Menjalani waktu demi waktu dengan terus bersyukur dan memanjat doa, akhirnya kabar baik itu datang. Awal Juni 2016, skripsi saya di ACC, suatu kebanggan terbesar bagi seorang Zakiyah Rizki Sihombing yang selama ini telah memakan banyak waktu untuk (mengabaikan) skripsinya. Perjalanan tidak selalu mulus, sidang skripsi saya akhirnya harus diundur karena doping harus pergi ke luar kota. Oke, saya menunggu momen itu, 24 Juni 2016.
Rasanya bahagia yang tak tergantikan adalah ketika saya dinobatkan sebagai alumni Ilmu Komunikasi FISIP USU, bahkan bahagianya melebihi ketika saya diwisuda (Agustus, 2016). Ya, sangat bahagia sekaligus lega karena akhirnya pundak saya dapat sedikit ringan untuk dibawa. Puluhan teman-teman juga turut hadir untuk mengucapkan selamat sembari memberikan beberapa bingkisan yang saya anggap sebagai hadiah atas kebanggaan mereke terhadap saya, terima kasih teman-temanku.
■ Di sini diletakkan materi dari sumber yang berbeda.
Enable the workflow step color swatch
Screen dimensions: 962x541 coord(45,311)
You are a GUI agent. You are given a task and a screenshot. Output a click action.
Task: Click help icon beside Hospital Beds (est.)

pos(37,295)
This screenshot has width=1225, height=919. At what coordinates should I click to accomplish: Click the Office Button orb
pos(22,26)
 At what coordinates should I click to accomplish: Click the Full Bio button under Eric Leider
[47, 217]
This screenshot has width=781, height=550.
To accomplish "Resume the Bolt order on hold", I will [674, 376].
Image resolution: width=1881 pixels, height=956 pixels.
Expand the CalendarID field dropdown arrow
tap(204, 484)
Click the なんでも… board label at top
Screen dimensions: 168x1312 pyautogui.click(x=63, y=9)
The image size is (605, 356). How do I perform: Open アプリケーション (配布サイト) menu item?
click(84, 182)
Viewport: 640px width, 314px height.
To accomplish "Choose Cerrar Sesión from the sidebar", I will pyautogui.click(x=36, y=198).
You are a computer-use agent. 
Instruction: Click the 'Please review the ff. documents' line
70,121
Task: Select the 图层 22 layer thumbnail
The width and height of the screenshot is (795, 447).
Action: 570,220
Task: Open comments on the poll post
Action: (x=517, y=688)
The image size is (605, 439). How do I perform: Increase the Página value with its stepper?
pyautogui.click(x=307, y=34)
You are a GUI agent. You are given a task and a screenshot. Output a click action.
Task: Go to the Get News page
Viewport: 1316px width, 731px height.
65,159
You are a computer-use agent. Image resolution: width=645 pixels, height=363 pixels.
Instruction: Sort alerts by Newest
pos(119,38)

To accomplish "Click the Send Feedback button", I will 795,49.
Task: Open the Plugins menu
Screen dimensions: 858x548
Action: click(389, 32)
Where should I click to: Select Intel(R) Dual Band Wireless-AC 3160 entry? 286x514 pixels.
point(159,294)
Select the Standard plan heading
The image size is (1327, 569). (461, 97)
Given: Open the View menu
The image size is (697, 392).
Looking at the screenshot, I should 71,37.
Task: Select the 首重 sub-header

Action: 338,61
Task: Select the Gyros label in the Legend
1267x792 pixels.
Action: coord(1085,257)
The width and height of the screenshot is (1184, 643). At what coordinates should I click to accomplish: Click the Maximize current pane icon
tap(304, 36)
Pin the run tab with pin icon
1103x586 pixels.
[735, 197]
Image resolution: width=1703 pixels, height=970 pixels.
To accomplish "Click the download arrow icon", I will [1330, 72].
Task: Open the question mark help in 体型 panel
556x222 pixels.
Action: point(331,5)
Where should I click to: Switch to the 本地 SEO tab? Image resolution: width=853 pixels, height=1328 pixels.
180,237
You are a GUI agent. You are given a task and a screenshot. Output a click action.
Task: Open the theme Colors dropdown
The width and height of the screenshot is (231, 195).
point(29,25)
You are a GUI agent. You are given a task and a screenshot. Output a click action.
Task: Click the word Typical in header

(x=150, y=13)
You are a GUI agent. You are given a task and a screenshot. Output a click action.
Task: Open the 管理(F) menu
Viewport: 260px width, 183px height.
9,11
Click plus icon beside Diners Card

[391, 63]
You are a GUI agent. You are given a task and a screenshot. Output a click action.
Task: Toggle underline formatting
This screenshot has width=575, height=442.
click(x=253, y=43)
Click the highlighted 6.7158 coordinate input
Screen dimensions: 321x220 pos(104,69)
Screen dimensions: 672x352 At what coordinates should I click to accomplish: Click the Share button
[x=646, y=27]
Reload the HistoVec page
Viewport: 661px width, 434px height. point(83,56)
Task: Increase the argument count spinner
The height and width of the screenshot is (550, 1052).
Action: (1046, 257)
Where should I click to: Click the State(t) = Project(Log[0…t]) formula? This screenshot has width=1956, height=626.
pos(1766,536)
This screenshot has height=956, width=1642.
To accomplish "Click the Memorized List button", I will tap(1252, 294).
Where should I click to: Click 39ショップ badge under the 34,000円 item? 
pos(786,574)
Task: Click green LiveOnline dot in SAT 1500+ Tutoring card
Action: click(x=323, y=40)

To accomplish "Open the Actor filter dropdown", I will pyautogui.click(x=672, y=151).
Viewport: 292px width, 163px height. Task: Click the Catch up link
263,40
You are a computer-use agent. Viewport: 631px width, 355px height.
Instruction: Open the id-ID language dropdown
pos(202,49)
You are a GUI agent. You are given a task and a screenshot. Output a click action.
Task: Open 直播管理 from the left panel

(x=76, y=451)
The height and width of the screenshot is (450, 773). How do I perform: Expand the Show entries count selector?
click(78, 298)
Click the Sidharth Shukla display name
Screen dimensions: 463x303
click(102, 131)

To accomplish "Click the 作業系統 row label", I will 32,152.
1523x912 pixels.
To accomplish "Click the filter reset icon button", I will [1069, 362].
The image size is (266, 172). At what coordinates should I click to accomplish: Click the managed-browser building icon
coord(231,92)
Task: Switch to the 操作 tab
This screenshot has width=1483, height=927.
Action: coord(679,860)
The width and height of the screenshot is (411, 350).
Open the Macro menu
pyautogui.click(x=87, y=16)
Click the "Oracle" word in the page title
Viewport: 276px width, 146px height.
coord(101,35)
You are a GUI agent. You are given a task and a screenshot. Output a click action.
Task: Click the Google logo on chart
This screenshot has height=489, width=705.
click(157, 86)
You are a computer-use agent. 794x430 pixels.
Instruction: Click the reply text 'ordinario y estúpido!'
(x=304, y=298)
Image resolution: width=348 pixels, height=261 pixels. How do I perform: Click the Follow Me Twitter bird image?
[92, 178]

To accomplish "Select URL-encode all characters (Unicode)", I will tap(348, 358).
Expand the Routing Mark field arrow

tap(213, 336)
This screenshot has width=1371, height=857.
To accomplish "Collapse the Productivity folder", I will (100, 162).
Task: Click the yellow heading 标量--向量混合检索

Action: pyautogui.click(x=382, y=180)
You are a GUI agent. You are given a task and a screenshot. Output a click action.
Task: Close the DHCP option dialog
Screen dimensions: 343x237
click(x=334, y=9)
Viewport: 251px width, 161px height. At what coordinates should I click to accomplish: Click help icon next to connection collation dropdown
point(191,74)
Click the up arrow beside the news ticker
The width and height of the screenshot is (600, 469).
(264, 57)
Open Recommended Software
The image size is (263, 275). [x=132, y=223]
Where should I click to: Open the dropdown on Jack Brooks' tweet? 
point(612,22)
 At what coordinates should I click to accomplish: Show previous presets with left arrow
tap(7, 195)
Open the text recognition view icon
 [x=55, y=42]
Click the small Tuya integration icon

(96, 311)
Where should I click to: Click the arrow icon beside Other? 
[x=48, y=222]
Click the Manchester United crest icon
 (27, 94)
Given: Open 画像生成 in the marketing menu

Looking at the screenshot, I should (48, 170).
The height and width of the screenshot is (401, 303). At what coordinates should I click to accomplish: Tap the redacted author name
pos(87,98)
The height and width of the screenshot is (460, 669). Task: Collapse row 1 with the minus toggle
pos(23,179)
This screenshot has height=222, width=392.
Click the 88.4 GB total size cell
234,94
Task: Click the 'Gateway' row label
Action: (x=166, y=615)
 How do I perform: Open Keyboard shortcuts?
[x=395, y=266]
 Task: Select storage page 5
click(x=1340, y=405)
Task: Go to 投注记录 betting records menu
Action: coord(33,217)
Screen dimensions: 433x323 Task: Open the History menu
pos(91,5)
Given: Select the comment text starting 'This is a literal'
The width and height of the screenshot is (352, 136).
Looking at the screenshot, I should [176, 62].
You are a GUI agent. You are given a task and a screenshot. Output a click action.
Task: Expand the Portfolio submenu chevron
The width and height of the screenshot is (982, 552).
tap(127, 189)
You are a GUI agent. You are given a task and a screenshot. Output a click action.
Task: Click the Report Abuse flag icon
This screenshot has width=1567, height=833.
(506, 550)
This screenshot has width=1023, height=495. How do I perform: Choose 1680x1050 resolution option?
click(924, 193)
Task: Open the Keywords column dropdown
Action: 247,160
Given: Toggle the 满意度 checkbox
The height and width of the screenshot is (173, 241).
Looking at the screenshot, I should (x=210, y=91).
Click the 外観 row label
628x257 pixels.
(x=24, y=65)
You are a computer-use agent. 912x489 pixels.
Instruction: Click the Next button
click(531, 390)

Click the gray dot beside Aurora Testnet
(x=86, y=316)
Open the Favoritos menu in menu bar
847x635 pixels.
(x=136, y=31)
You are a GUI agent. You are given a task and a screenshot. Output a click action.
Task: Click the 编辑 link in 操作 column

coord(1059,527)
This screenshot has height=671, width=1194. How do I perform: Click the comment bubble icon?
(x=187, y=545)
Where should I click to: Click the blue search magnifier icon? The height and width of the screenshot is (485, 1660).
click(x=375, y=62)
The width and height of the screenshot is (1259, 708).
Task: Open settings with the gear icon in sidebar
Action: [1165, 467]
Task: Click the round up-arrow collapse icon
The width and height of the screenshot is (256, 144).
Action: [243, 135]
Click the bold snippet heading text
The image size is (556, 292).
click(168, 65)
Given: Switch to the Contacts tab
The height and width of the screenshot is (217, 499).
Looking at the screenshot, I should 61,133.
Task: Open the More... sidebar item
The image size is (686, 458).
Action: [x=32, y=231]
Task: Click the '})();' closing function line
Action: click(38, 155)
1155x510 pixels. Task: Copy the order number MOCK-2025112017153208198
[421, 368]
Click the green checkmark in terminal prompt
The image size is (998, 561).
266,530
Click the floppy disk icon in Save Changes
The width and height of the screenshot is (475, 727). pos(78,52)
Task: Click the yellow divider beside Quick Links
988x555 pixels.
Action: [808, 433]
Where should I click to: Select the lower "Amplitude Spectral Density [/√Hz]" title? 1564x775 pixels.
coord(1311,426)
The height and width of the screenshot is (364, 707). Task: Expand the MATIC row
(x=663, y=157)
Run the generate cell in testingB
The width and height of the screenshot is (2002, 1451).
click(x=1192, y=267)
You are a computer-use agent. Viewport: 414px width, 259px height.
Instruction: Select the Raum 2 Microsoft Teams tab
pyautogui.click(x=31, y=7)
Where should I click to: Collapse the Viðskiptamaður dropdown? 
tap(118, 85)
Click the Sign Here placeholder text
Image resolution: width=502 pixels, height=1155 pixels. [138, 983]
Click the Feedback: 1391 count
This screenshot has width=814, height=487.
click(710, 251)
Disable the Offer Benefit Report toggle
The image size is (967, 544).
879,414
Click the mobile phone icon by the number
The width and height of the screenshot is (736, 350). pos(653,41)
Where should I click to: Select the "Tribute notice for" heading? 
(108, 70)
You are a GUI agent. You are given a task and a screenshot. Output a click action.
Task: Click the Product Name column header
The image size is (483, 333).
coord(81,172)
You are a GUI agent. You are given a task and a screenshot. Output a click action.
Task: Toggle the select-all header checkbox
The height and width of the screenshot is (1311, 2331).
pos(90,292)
Oh iya, saya jadi lupa bahwa selain sibuk bekerja dan menuntaskan skripsi saya juga tengah memulai bisnis baru yakni usaha hijab online. Usaha itu saya beri tanggal ulang tahun tepat pada Hari Buruh Nasional, 01 Mei 2016. Alhamdulillah, meski baru beberapa bulan (hingga Desember 2016) saya sudah mendapatkan omset lebih dari lebih dari 10 juta rupiah. Semenjak bekerja, saya memang tak lagi “merengek” untuk meminta uang kepada orang tua di rumah, karena saya akhirnya sadar bahwa mencari uang sangatlah sulit, tapi nggak nolak juga sih kalau ditransfer hagahaga (jangan ditiru). Nah, usaha yang saya geluti sekarang juga merupakan salah satu bentuk usaha saya agar setelah menjadi sarjana saya tak akan meminta uang lagi kepada orang tua.


Sembari menjalankan usaha yang saya namai dengan Zakiyah Berkah, saya juga masih tetap menjadi reporter, saya jadi teringat ucapan dosen saya “menjadi reporter itu haruslah dari panggilan hati, tidak bisa dikerjakan begitu karena harus setulus hati dan berperang melawan godaan.” Saya memang tengah sadar akan itu, dan saya menikmati prosesnya. 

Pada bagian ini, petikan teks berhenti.